Affiliation: Department of Neurobiology, Institute of Life Sciences, The Edmond and Lily Safra Center for Brain Sciences, The Hebrew University of Jerusalem Jerusalem, Israel.

ABSTRACT
Sensory inputs from the nasal epithelium to the olfactory bulb (OB) are organized as a discrete map in the glomerular layer (GL). This map is then modulated by distinct types of local neurons and transmitted to higher brain areas via mitral and tufted cells. Little is known about the functional organization of the circuits downstream of glomeruli. We used in vivo two-photon calcium imaging for large scale functional mapping of distinct neuronal populations in the mouse OB, at single cell resolution. Specifically, we imaged odor responses of mitral cells (MCs), tufted cells (TCs) and glomerular interneurons (GL-INs).
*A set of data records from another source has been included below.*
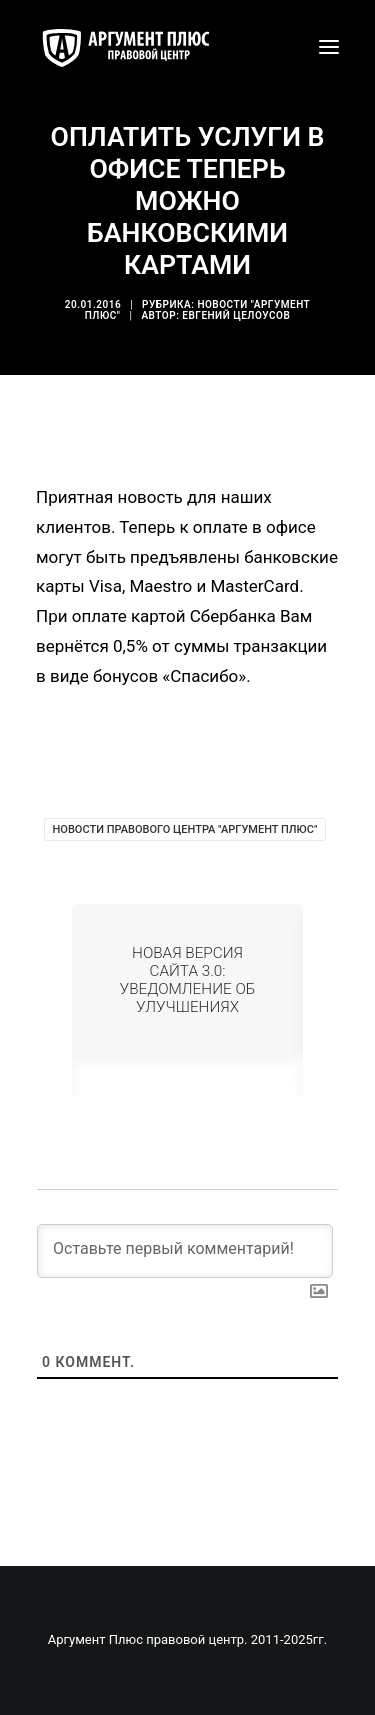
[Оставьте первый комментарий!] (185, 1251)
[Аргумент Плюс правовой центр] (136, 47)
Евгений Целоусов (236, 315)
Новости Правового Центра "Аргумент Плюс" (185, 829)
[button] (329, 47)
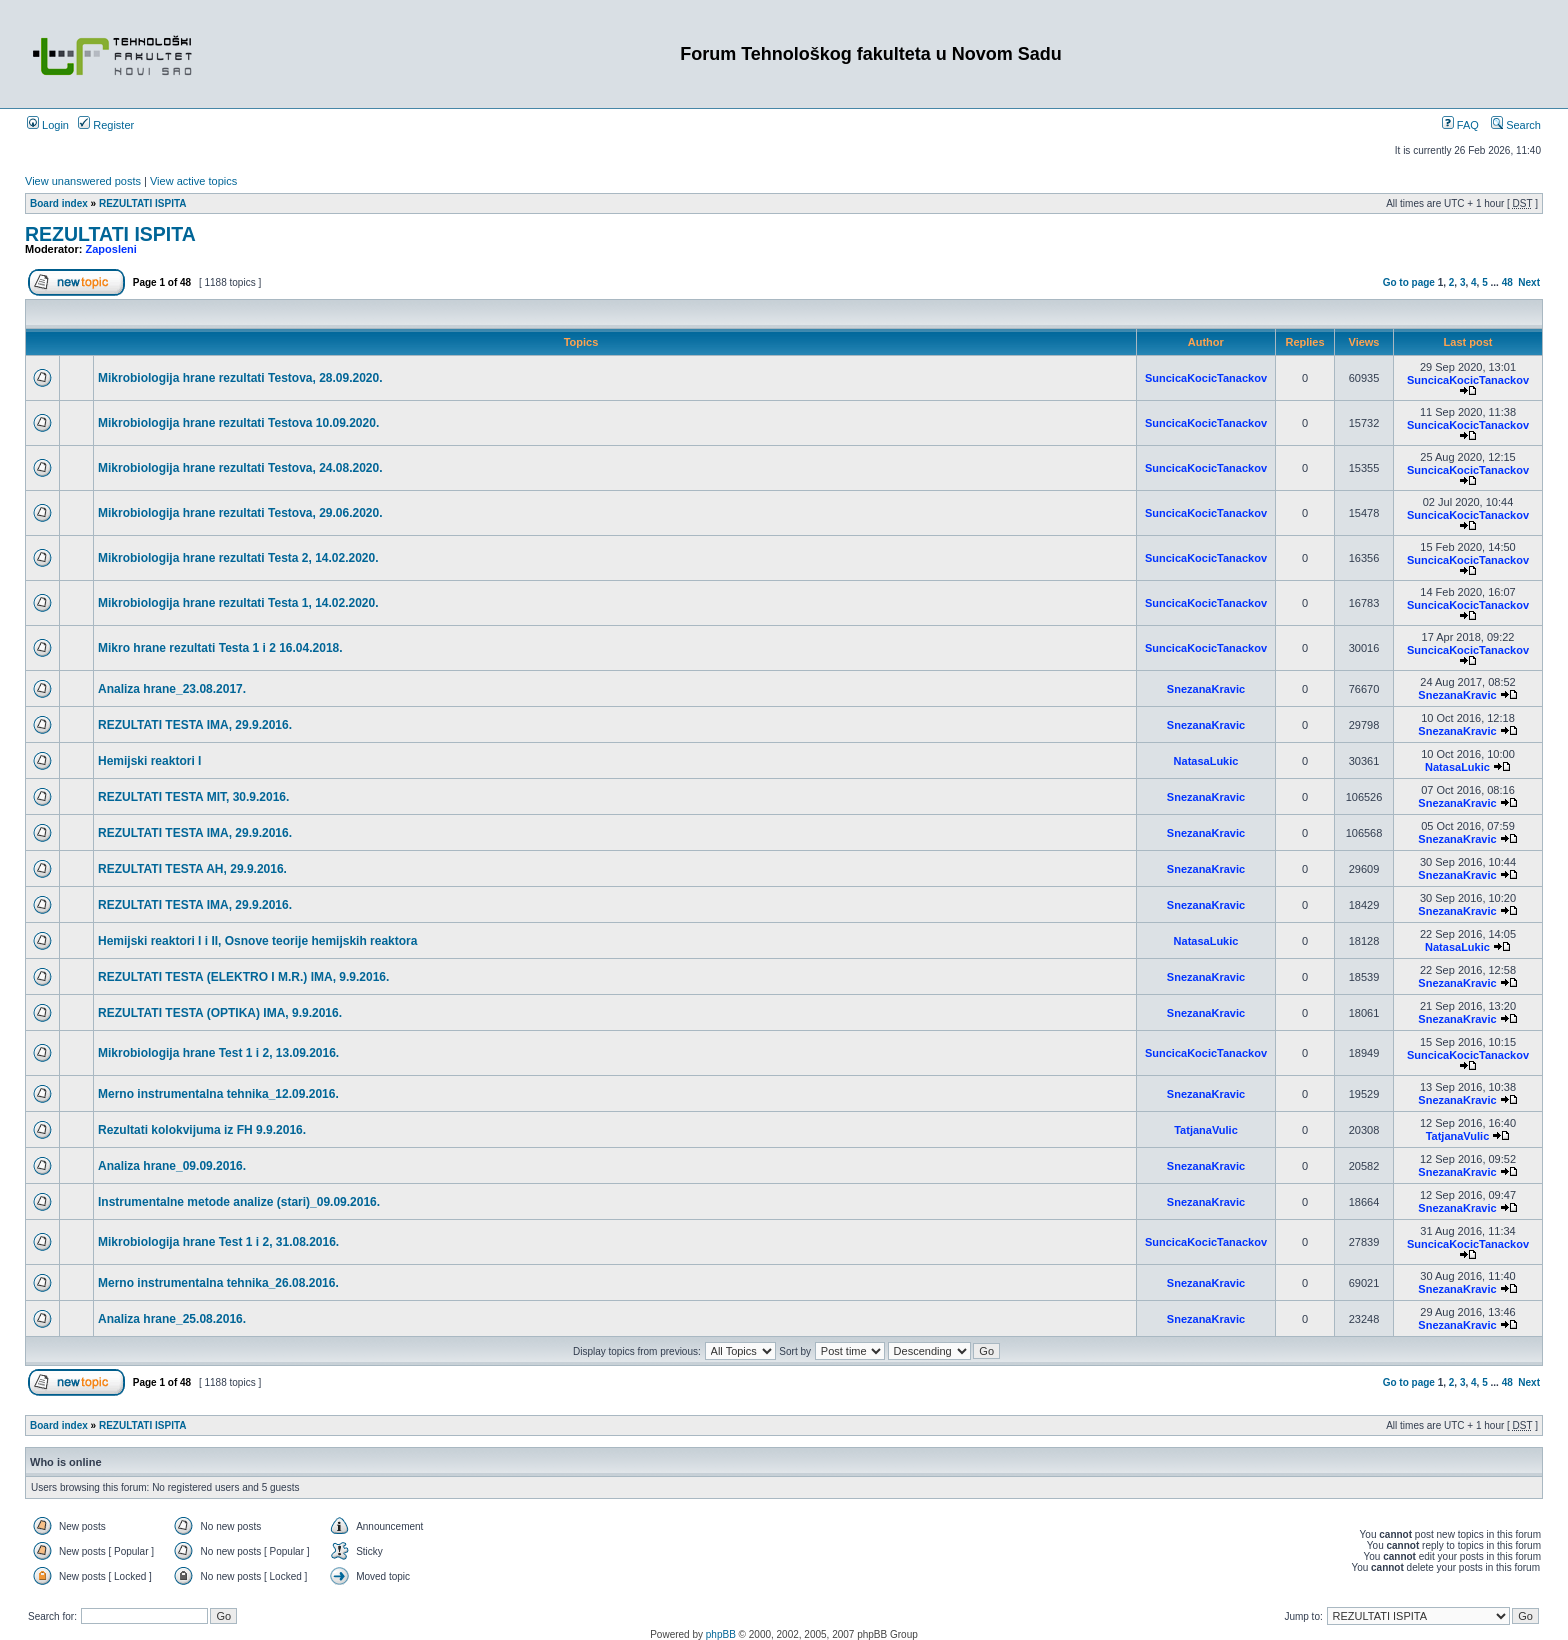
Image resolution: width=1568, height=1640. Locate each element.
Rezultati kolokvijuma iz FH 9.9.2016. (202, 1130)
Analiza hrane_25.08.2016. (172, 1319)
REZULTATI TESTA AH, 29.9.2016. (192, 869)
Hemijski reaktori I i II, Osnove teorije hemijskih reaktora (257, 941)
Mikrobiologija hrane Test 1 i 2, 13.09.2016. (218, 1053)
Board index (59, 203)
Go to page (1409, 282)
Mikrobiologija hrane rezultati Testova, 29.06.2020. (240, 513)
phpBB (721, 1634)
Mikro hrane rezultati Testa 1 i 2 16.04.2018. (220, 648)
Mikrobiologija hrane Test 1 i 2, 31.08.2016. (218, 1242)
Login (48, 125)
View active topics (193, 181)
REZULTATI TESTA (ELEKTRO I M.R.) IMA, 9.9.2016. (243, 977)
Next (1529, 282)
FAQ (1460, 125)
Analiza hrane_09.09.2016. (172, 1166)
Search (1516, 125)
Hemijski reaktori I (149, 761)
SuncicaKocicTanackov (1206, 378)
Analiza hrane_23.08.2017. (172, 689)
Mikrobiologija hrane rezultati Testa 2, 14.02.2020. (238, 558)
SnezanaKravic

Mitral cells population activity was heterogeneous and only mildly correlated with the olfactory receptor neuron (ORN) inputs, supporting the view that discrete input maps undergo significant transformations at the output level of the OB. In contrast, population activity profiles of TCs were dense, and highly correlated with the odor inputs in both space and time. Glomerular interneurons were also highly correlated with the ORN inputs, but showed higher activation thresholds suggesting that these neurons are driven by strongly activated glomeruli. Temporally, upon persistent odor exposure, TCs quickly adapted. In contrast, both MCs and GL-INs showed diverse temporal response patterns, suggesting that GL-INs could contribute to the transformations MCs undergo at slow time scales. Our data suggest that sensory odor maps are transformed by TCs and MCs in different ways forming two distinct and parallel information streams.